Forumowicze o Sobie VI

Polecane posty

No i rozpoczął się 5 tydzień wakacji.

A dla mnie 5-ty tydzien wakacji juz dawno sie skonczyl. ;)

Miejscowosci sezonowe >>> Znam to bardzo dobrze, wszak do Leby mam tylko 30 km. Po czym mozna poznac ze to juz lato? Nie po temperaturze, nie po wakacjach, nie po nadmiarze wolnego czasu (hehehe)... Wystarczy wyjsc na ulice i okiem zmierzyc rozmiar korkow.
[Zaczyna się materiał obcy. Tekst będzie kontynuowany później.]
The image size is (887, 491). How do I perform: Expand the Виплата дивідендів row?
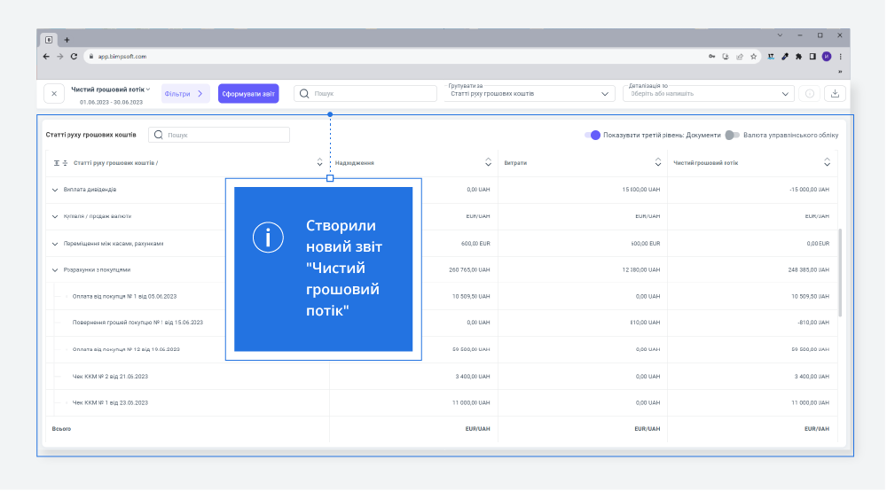[55, 190]
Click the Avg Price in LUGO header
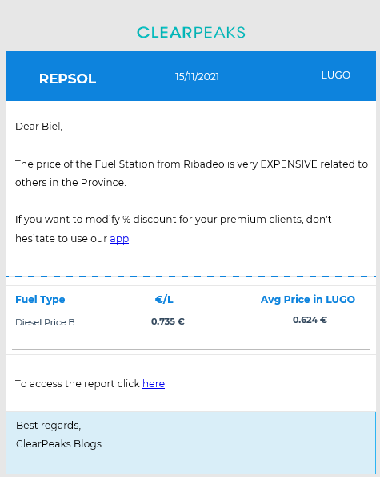The width and height of the screenshot is (380, 477). pyautogui.click(x=308, y=299)
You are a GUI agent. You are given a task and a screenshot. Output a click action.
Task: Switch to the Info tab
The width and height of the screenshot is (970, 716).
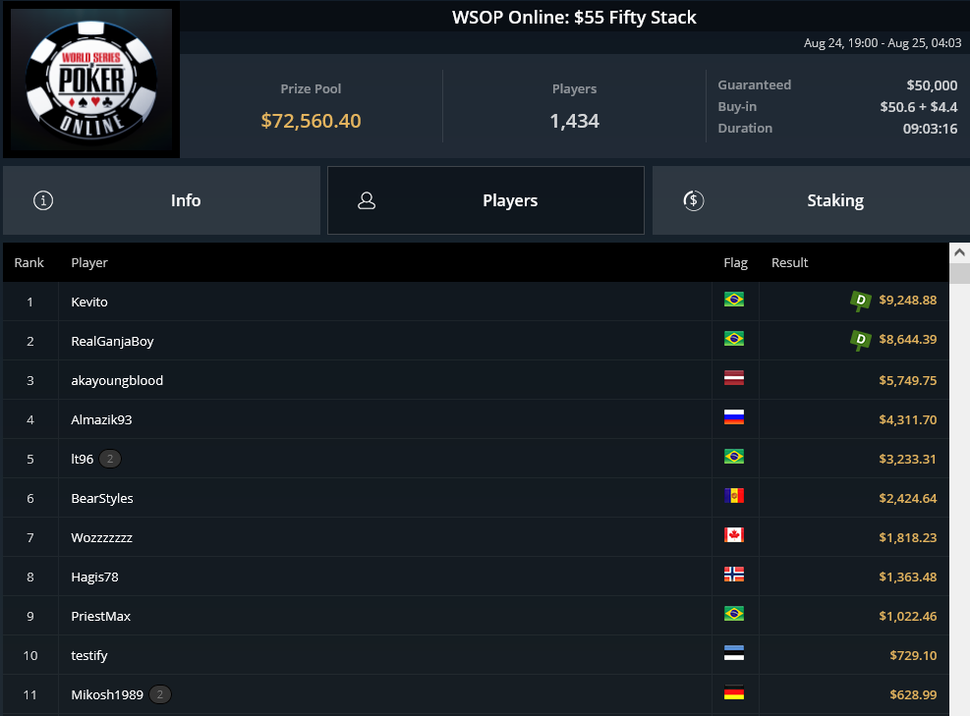[161, 200]
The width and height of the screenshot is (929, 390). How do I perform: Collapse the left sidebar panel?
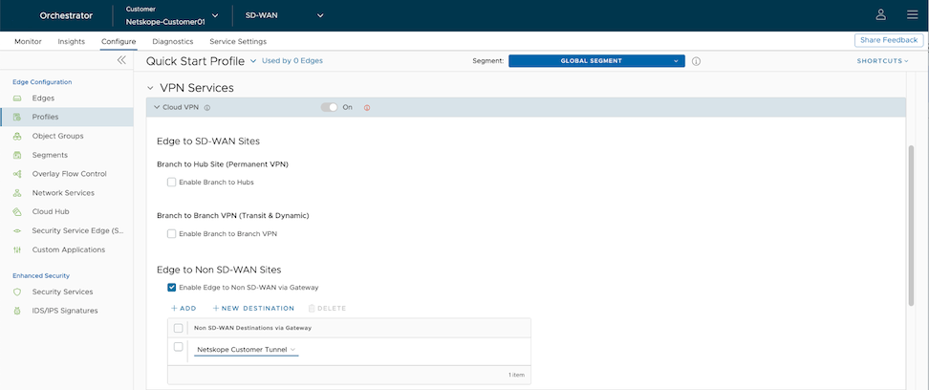(121, 60)
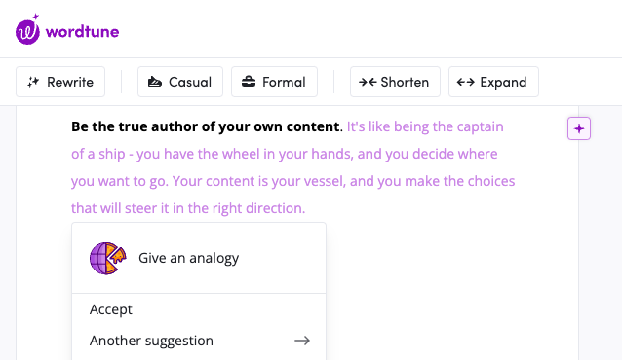622x360 pixels.
Task: Click the arrow next to Another suggestion
Action: click(x=302, y=341)
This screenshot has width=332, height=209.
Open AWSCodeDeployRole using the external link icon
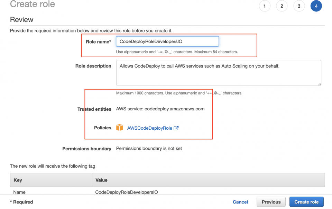(176, 128)
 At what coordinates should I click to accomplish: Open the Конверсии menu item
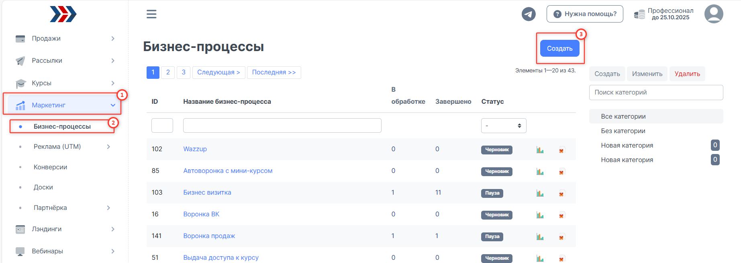50,167
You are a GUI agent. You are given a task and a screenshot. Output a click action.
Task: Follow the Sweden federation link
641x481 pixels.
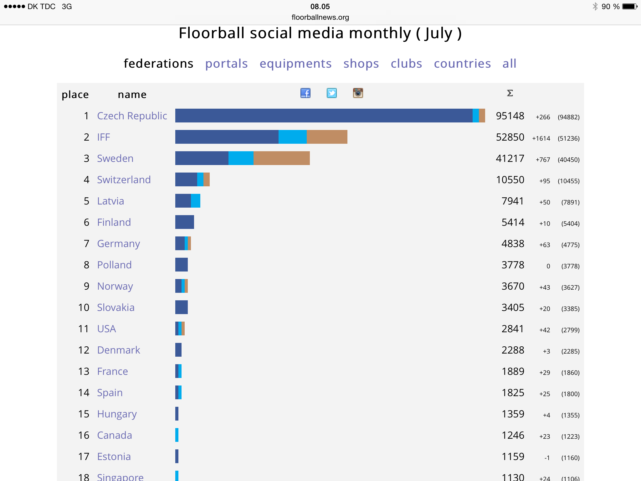click(x=115, y=158)
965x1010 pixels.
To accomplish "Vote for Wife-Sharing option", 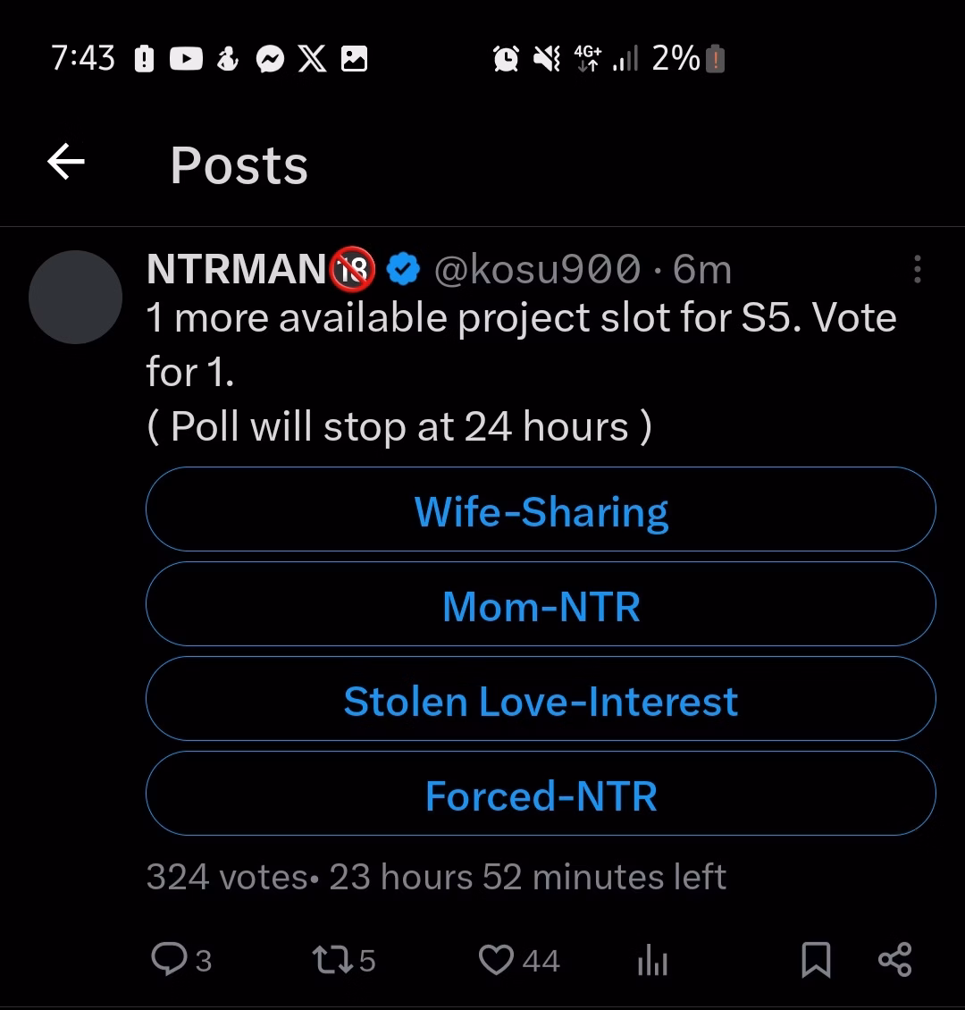I will click(541, 511).
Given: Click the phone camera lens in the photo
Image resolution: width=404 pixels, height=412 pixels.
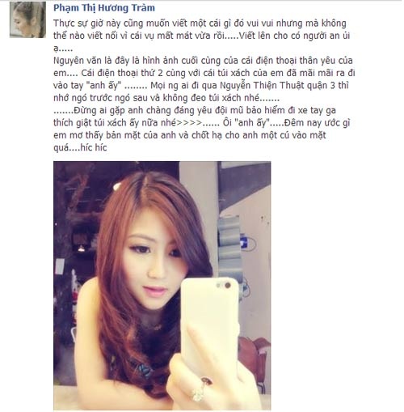Looking at the screenshot, I should point(228,285).
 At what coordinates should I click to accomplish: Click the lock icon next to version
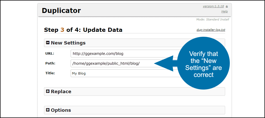click(x=227, y=6)
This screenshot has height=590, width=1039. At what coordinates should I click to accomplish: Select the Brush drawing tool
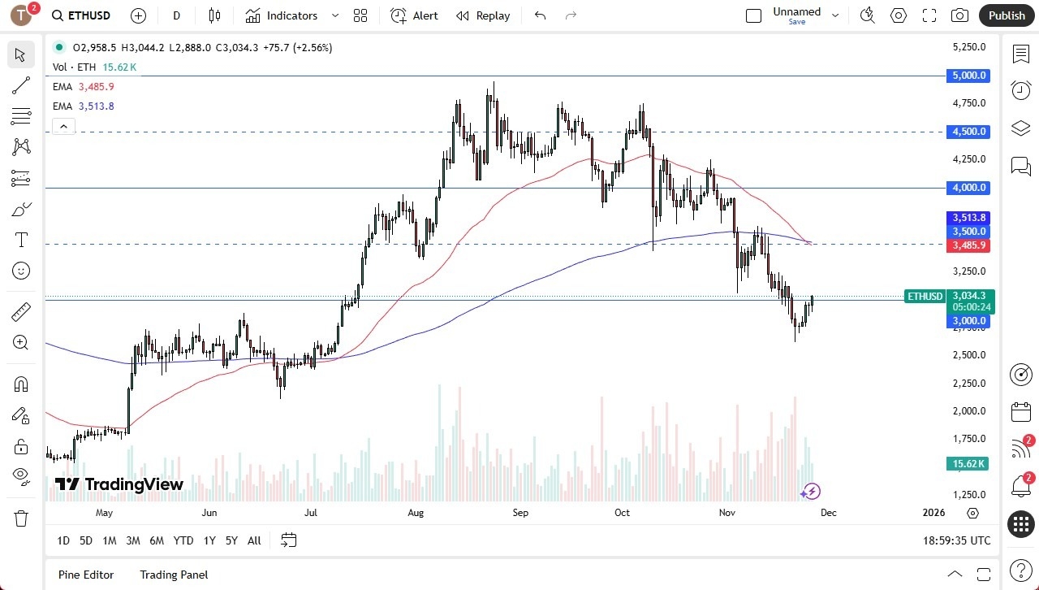point(20,209)
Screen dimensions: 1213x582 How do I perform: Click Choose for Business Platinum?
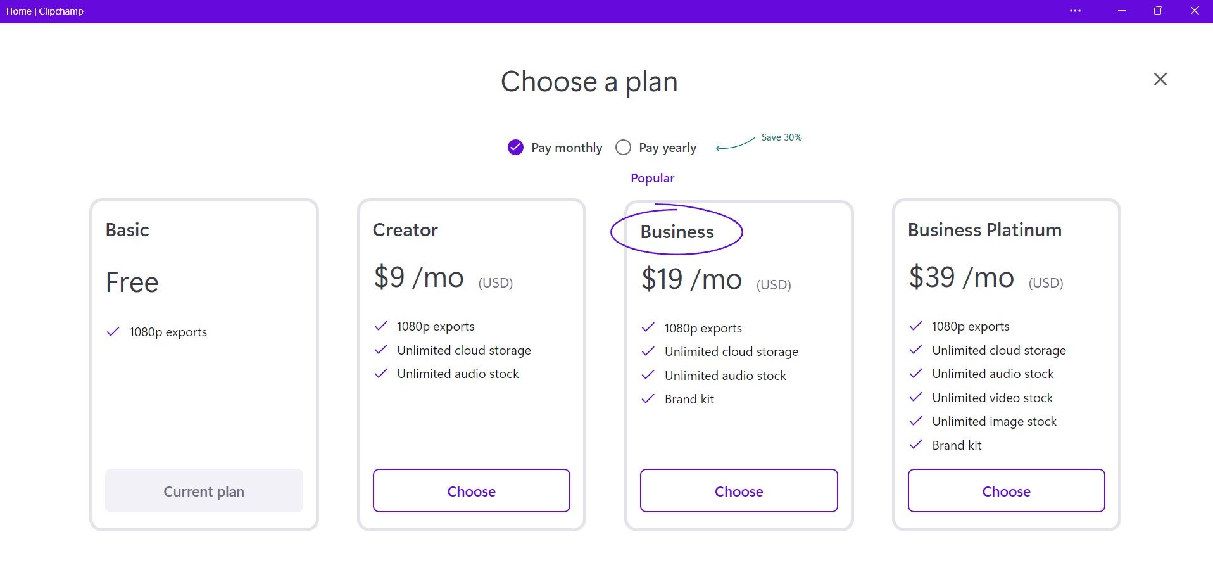point(1006,491)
Wszyscy pchaja sie nad to nieszczesne morze i przez to nie mozna spokojnie przejechac przez miasto. A czasem jest to nie tyle kaprys 'bo nie chce mi sie chodzic', ile koniecznosc...

Ma ktoś jakieś specjalne sposoby na doskwierający upał?

Taniec deszczu. :P Ja wytrzymuje nawet w samochodzie bez klimy, wiec jest spoko. :)

Techno >>> O ile jestem tolerancyjny muzycznie i nawet z HH jestem w stanie wytrzymac, o tyle techno po prostu nie trawie. Mialem ostatnio okazje (chociaz okazja bym tego nie nazwal, raczej nieszczescie :P) byc w dyskotece w Jastarni. I to, co tam puszczali to nic innego jak zwykle 'umcy umcy'. Caly czas to samo. Zapetlone 'umcy' przez jakies 5 minut (a potem inny zapetlony dzwiek) bez przerwy i kompletnie zadnego urozmaicenia. Katorga. Nikt mi nie wmowi ze ci, ktorzy z luboscia tego sluchaja maja calkiem po kolei w glowach. ;)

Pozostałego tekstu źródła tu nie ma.